Use case: The workflow will be started with 1 to 50 messages to be processed. Each message will be used as input for 1 to 3 activities (depends on the exact message content) and for signaling a workflow.
Nice to haves:
- Parallel processing of the messages. However, I couldn’t find information in the docs about how Temporal handles replaying events/activities if the order they happen is non-deterministic. I was wondering if “Process results locally, possibly using parallel threads” was related to how to handle non-deterministic ordering of activity execution. I’ve been looking into Flux for the parallel processing: Flux (reactor-core 3.4.5).
- If an activity for message N fails and the entire workflow must retry, messages 1 to N-1 wouldn’t have to be re-processed.
I’ll try to answer the questions you gave the previous poster, too.
- What is the maximum number of rows in the workflow input?
50 - What is the maximum size of the workflow input?
30kb - How much processing each row requires?
DB read/write, 0 to 2 API calls, and signaling a workflow - Does a row processing requires external API calls?
yes - What is the longest time a single row processing can take?
around 6 seconds, barring downstream dependency failures. - Is it OK to block processing if some row cannot be processed due to downstream dependency failures?
Yes, but if it possible to avoid blocking, I’d like to explore that solution. - How big is the output?
Very small, essentially just a “SUCCESS”
I am considering splitting the N messages into separate child workflows, so if a workflow has to restart due to activity failure, only N/(num child workflows) messages will be re-processed. But, from what I saw in the docs, this does not appear to be the intended use for child workflows.

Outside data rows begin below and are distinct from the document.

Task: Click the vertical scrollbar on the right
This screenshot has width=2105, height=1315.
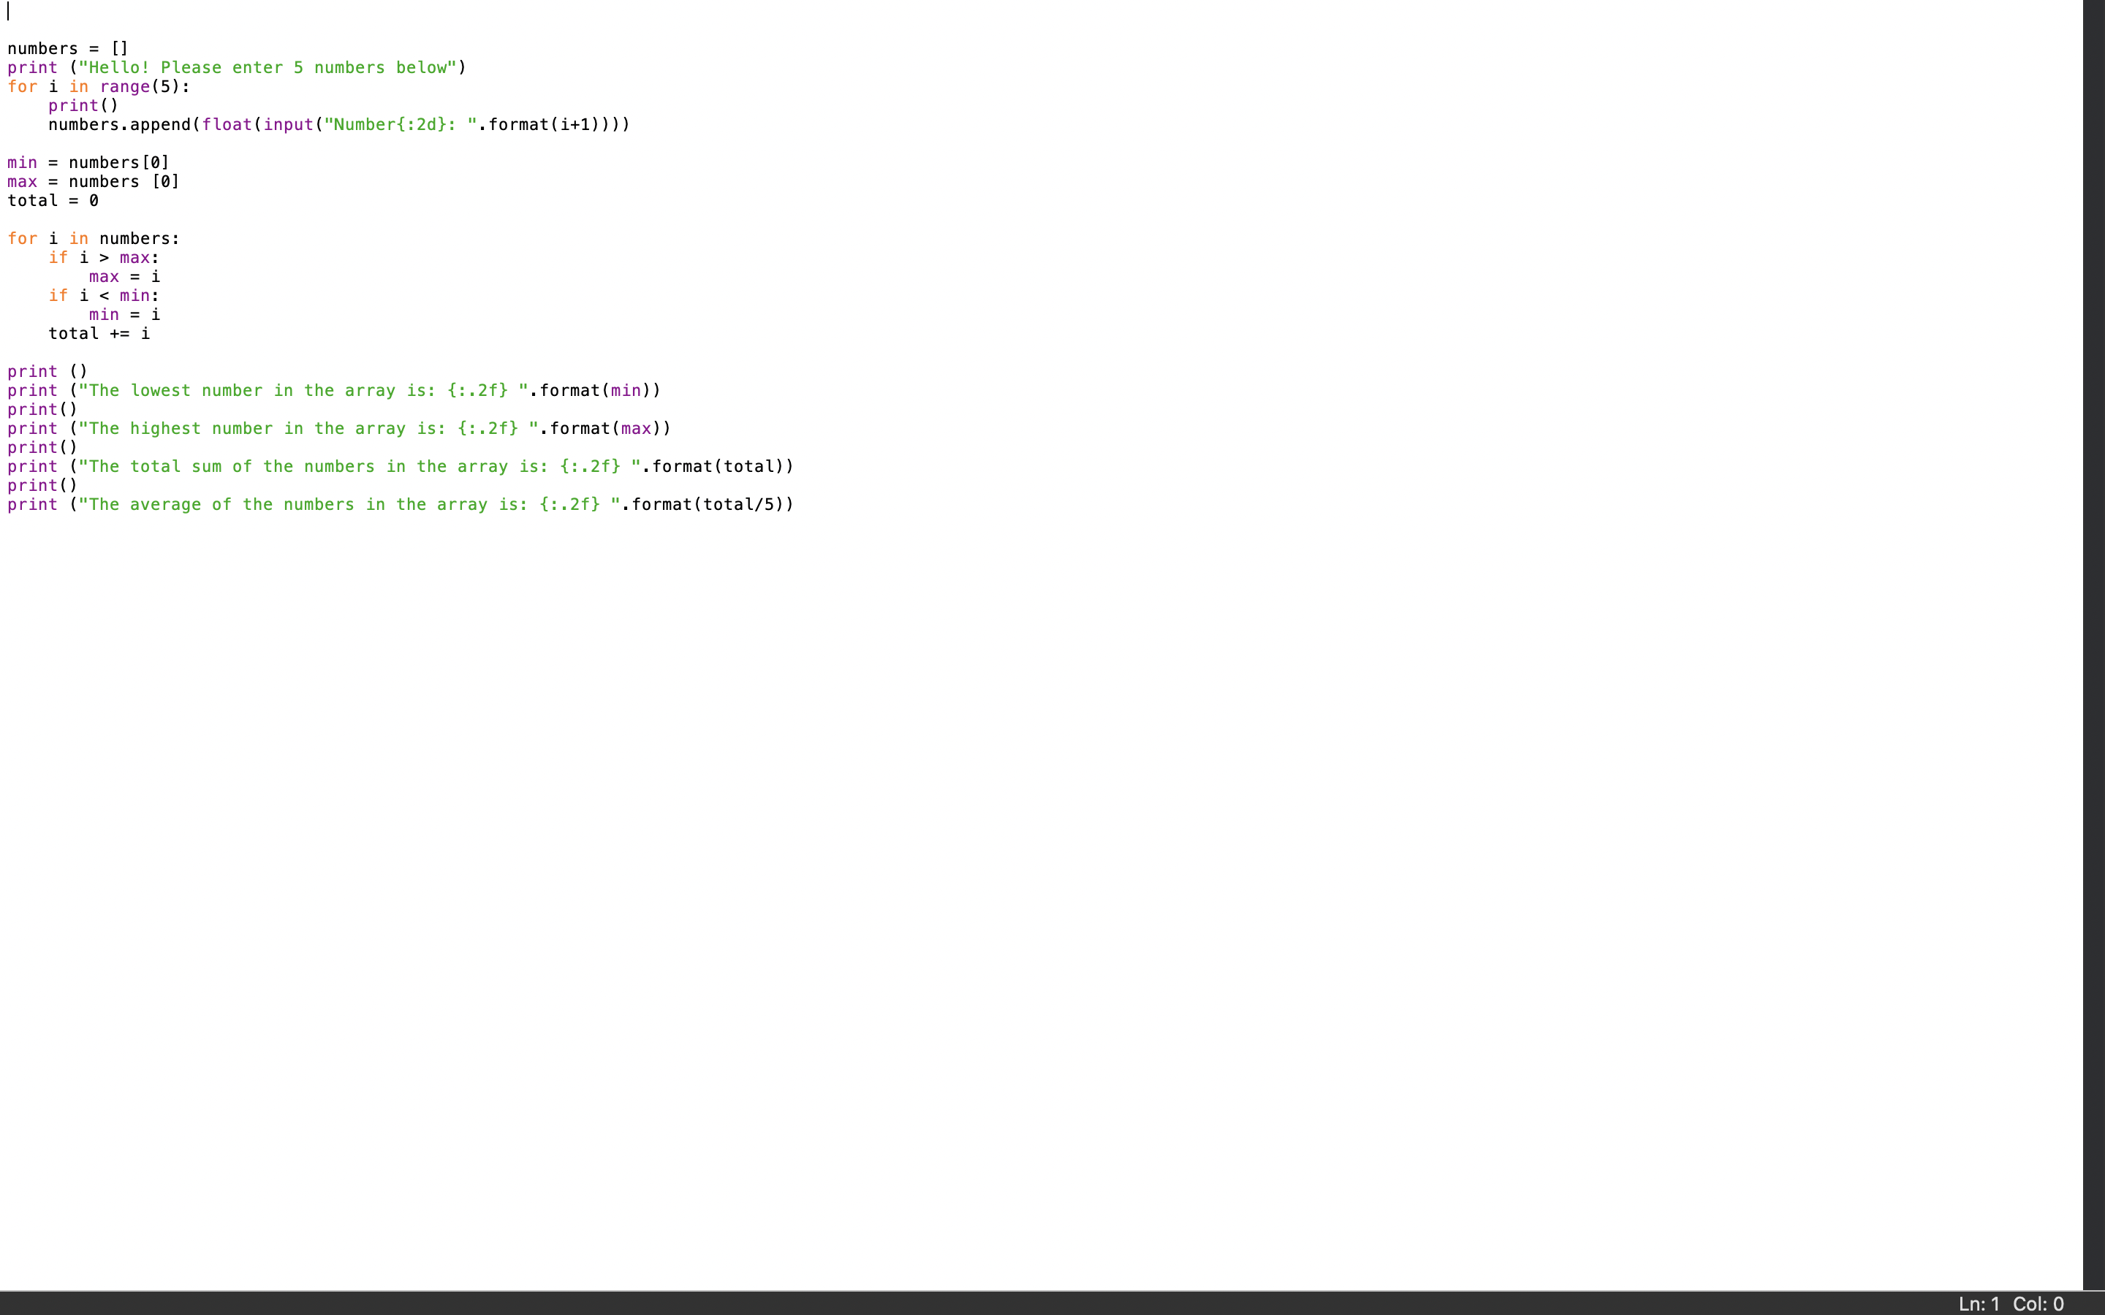Action: [2093, 644]
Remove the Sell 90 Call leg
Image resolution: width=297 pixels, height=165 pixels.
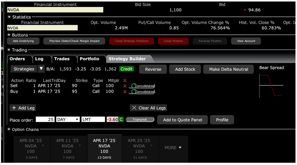125,86
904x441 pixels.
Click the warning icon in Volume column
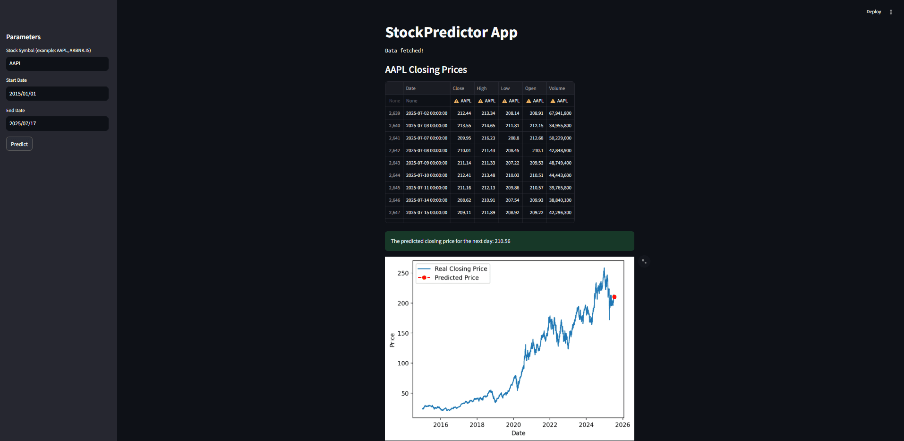553,101
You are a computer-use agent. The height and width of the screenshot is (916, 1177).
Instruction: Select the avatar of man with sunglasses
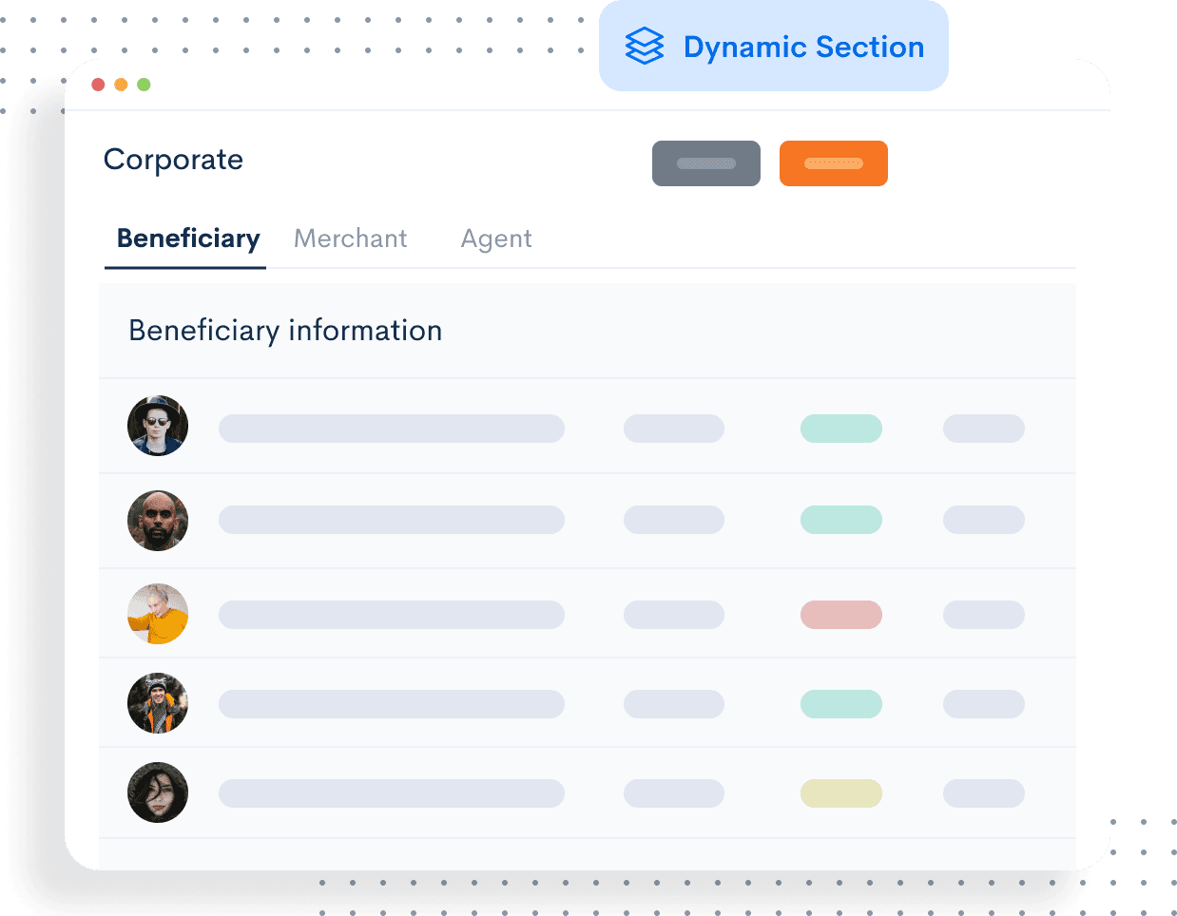158,426
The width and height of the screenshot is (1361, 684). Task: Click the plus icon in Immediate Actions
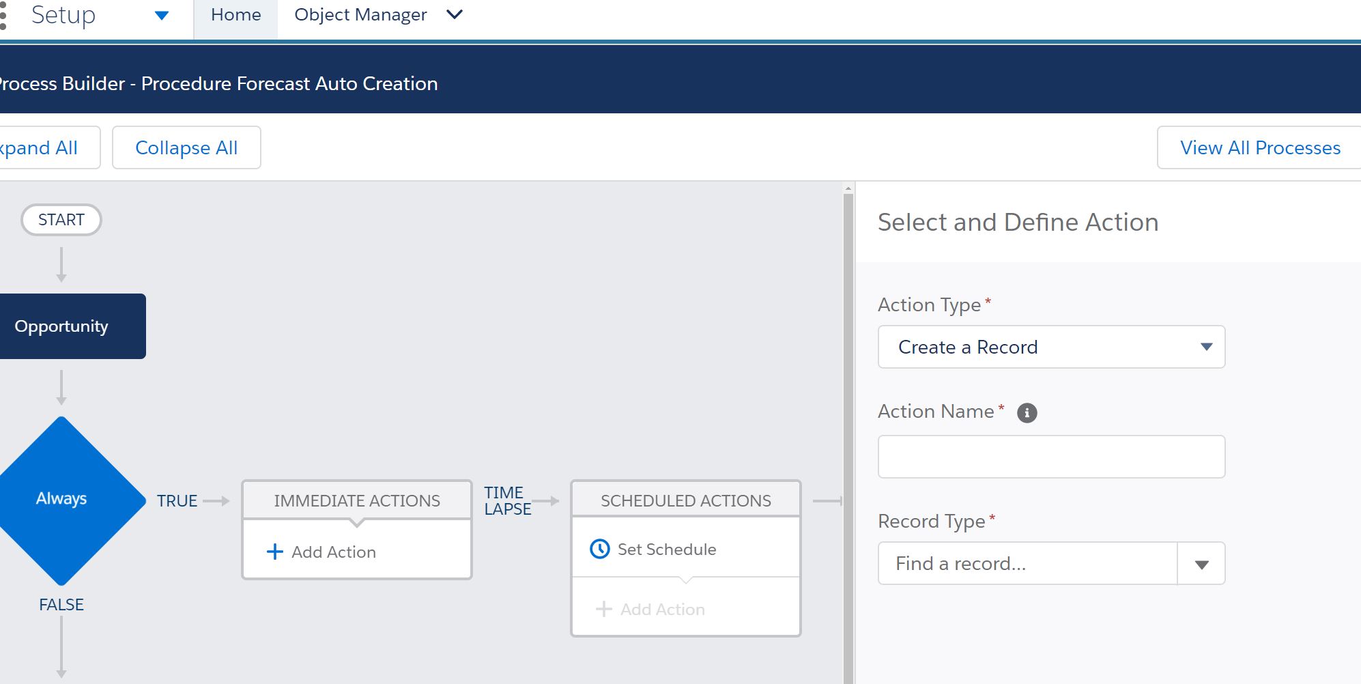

I am thinking I may be overly concerned with activity failures causing the workflow to retry. My understanding is that this type of activity failure shouldn’t ever happen due to an intermittent downstream issue, meaning it would likely be caused by buggy code. In the buggy code case, the solution would be to upload a new version of the Activity code with the bug fixed, right? Assuming that this is done within the allowed retry period, the workflow wouldn’t have to retry, which means I don’t have to put much effort into planning around this type of failure.